Aim: To investigate the possible anticonvulsive effect of the selective COX-2 inhibitor meloxicam in pentylenetetrazole (PTZ)-induced epileptic seizures in mice and to examine its possible role on inhibition and excitation balance in the brain. Method: 30 BALB-c albino mice (16-18 weeks old) weighing 30-33 gr were used. Animals were randomly divided into five groups (n = 6 for each group). Group 1: control, group 2: received saline (10 ml/kg, i.p.) 30 minutes before PTZ (60 mg/kg i.p.) administration, group 3: received saline (10 ml/kg, i.p.) 30 minutes after PTZ (60 mg/kg i.p.) injection, group 4: received 60 mg/kg meloxicam i.p., 30 minutes before PTZ (60 mg/kg i.p.) administration. Group 5: received meloxicam (60 mg/kg i.p.) 30 minutes after PTZ injection (60 mg/kg, i.p.). The animals were observed for 30 minutes and the seizure stages and first myoclonic jerk times (FMJ) were recorded.

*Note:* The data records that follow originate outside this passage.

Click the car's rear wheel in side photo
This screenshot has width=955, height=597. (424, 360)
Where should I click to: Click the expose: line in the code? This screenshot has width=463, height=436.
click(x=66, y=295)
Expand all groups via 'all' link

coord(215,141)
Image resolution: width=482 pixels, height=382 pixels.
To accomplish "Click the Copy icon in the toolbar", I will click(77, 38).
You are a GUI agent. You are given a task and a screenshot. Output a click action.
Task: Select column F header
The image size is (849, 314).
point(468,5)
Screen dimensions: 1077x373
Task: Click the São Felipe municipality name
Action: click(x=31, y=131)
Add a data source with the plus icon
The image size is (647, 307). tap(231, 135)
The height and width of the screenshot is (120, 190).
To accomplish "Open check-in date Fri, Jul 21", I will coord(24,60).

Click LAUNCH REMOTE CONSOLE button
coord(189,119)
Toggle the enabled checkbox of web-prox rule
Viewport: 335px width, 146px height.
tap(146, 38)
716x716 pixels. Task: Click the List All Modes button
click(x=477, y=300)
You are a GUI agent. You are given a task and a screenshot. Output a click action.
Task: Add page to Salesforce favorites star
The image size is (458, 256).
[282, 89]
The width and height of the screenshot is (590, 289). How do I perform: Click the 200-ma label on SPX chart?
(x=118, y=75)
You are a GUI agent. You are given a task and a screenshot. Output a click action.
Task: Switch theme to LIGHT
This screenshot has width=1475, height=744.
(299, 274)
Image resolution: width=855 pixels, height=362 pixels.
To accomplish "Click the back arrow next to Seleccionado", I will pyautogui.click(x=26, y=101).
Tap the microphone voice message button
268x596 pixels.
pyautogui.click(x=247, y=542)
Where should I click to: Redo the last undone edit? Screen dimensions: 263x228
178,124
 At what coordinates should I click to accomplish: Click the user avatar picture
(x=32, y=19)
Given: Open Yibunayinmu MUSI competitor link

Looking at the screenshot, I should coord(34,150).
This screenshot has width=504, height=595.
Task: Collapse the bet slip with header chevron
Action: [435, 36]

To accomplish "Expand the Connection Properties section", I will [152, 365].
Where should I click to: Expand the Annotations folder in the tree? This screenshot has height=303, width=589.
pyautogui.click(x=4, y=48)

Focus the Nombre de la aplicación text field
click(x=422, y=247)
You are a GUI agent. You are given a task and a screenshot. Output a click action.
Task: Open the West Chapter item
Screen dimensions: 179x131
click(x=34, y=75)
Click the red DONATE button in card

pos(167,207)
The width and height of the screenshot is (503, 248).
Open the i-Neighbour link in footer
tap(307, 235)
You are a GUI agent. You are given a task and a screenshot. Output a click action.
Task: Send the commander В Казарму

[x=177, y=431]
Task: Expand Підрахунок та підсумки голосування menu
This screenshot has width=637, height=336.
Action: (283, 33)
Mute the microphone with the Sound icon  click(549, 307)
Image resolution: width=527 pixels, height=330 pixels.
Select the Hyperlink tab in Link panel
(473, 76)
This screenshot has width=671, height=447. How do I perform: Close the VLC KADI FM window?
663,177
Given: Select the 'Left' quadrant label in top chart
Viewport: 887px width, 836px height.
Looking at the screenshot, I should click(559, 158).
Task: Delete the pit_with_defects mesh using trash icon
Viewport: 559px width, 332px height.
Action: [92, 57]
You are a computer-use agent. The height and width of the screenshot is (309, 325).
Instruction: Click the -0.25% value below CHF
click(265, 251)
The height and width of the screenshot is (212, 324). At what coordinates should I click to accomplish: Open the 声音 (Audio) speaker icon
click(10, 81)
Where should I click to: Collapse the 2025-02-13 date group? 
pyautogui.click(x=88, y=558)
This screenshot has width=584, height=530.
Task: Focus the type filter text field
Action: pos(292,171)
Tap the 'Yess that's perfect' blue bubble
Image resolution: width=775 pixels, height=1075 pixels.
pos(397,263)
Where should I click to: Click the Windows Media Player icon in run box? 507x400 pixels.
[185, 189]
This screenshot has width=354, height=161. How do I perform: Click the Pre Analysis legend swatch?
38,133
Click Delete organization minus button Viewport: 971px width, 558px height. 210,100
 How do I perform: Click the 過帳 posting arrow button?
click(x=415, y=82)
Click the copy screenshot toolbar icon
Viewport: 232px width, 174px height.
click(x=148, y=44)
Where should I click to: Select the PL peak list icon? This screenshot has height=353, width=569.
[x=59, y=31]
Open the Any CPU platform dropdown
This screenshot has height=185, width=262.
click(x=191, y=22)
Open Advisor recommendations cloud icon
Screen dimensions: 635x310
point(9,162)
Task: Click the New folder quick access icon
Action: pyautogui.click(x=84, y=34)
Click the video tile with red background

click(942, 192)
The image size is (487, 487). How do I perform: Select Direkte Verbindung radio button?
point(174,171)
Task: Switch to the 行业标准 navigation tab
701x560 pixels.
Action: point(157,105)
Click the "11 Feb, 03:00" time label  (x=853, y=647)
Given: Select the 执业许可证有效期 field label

After 24 hours, brain tissues were removed and the cortex and hippocampus were separated for biochemical assessments. ELISA method was used to measure GABA and glutamate levels. Results: Administration of meloxicam before PTZ induced seizure, reduced seizure stages and prolonged FMJ duration (p<0.05). Pre-treatment with meloxicam increased GABA levels in the cortex and decreased glutamate levels in the hippocampus (p<0.05). Post-treatment of meloxicam after PTZ-induced seizure increased GABA levels in the hippocampus (p<0.05). Conclusion: The results of our experimental study suggest that meloxicam has anti-convulsive effects and these effects may be mediated by GABA and glutamate, which are the main indicators of inhibition and excitation balance in the brain.